TASK INSTRUCTIONS: For the records below, give the number of lines where the string "from" occurs. Include nothing else.

Segment Start: EXERCISE MATERIALS

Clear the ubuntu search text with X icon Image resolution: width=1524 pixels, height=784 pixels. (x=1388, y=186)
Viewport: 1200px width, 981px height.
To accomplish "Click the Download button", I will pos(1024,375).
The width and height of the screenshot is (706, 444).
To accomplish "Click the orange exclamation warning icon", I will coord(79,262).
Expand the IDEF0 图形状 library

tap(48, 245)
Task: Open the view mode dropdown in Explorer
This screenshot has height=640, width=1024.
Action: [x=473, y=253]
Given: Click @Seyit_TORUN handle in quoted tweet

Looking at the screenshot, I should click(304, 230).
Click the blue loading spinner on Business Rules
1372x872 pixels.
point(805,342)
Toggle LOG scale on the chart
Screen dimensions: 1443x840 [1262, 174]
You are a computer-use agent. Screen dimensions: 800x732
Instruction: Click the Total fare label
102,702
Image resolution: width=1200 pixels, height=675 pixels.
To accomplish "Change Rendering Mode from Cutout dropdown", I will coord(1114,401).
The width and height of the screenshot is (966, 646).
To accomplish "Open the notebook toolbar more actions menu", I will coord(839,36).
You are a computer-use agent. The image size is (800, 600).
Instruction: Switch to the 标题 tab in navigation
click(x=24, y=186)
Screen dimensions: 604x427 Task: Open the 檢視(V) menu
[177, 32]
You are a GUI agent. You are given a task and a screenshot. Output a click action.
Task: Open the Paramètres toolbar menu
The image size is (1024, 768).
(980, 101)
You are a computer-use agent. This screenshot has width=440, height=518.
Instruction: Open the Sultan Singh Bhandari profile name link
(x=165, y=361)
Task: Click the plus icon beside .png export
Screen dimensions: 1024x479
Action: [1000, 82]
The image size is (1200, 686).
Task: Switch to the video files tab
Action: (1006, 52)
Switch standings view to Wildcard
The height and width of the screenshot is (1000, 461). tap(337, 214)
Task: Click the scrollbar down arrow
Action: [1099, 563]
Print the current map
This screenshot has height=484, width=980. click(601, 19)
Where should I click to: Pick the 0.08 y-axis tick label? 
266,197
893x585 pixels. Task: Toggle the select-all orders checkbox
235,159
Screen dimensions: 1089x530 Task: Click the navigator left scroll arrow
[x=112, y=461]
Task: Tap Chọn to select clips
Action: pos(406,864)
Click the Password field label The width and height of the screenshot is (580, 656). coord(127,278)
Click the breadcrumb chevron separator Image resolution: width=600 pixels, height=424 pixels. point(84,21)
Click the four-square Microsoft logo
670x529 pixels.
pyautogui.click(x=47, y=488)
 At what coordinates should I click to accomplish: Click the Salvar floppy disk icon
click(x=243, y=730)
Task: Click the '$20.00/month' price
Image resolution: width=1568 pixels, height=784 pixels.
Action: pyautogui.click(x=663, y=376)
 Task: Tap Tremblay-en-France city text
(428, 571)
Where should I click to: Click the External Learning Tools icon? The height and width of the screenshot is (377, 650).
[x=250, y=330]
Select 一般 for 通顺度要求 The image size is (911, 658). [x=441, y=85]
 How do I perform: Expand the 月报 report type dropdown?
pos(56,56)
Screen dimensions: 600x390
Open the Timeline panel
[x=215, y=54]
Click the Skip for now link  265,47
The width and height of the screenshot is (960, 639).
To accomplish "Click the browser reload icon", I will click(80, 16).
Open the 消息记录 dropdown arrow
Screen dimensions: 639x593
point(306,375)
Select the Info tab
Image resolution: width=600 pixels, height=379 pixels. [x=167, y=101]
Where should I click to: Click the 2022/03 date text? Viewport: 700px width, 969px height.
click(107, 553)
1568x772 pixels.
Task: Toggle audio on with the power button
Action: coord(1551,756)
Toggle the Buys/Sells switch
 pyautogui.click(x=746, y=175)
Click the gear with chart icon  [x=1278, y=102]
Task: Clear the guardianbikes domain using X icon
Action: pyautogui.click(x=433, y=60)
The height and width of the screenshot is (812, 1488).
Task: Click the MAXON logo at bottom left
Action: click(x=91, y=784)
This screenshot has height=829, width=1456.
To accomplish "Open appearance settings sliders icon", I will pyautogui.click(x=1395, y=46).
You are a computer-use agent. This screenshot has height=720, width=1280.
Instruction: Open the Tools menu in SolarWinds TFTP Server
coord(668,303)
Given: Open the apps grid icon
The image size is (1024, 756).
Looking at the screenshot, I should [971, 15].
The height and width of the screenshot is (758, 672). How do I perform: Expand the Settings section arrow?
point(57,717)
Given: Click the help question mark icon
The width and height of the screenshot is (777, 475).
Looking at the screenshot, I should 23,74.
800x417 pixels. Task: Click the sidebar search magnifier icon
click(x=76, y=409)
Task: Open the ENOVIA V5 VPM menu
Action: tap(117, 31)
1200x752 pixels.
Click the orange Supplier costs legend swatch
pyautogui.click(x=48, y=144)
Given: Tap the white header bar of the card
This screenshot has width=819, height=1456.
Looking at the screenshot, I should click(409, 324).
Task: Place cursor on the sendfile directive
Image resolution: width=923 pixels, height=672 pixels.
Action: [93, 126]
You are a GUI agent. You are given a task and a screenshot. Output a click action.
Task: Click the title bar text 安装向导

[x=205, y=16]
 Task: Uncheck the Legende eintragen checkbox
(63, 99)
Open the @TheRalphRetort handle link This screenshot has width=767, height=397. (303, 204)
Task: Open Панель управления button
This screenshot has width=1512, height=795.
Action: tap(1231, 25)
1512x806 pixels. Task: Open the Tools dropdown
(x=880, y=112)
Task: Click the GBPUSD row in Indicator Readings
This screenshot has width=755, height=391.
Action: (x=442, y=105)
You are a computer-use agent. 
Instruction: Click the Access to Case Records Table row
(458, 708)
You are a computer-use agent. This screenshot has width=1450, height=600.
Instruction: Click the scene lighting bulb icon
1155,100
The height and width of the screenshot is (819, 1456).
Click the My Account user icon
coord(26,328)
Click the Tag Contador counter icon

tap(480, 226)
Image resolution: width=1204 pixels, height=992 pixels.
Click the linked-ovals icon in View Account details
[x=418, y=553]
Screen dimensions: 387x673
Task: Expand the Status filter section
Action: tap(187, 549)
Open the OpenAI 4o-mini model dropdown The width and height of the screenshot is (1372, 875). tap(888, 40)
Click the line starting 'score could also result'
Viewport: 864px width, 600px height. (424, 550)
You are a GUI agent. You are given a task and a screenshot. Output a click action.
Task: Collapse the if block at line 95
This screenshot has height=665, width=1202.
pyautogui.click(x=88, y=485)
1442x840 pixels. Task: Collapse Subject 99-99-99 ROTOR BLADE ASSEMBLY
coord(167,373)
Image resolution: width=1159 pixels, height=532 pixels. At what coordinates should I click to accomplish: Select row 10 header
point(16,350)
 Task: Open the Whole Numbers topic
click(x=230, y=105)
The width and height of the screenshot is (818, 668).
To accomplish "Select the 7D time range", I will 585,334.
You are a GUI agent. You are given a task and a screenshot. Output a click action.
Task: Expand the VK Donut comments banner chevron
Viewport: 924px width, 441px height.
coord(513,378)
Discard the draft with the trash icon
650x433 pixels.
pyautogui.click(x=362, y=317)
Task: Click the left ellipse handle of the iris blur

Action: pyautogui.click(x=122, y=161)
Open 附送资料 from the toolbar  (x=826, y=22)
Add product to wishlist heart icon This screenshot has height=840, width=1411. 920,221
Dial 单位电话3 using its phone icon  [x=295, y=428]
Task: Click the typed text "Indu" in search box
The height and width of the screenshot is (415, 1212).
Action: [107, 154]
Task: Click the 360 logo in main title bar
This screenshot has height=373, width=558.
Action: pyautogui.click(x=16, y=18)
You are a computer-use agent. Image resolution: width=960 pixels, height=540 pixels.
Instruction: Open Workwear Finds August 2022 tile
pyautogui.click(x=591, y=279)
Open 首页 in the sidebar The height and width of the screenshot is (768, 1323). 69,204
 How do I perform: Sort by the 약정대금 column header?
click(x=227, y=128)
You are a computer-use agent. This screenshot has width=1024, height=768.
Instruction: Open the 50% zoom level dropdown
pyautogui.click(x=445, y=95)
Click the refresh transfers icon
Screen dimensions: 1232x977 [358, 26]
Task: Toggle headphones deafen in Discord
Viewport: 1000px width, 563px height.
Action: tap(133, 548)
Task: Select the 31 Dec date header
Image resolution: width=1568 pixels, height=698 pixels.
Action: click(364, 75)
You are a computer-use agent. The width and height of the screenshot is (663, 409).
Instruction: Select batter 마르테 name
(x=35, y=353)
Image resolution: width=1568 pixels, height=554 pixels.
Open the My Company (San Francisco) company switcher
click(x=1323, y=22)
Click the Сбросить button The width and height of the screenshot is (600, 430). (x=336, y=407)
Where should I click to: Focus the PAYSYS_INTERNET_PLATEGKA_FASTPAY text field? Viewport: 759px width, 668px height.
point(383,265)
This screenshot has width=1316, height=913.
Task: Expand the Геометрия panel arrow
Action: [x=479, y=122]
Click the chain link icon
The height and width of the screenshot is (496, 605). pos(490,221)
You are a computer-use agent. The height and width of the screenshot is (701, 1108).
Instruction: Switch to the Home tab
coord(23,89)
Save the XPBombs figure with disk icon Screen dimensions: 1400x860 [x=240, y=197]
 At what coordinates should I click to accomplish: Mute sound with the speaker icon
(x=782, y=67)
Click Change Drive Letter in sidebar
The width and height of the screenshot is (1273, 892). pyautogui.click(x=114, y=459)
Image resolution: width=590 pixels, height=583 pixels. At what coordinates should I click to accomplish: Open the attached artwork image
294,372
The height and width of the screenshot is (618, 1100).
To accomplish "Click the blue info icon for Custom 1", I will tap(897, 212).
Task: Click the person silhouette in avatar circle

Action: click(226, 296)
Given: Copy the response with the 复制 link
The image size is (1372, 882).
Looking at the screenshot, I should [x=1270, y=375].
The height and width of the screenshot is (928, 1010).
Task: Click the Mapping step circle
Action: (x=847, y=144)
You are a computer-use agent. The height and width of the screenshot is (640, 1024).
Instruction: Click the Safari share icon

Segment End: EXERCISE MATERIALS

RESULT: 2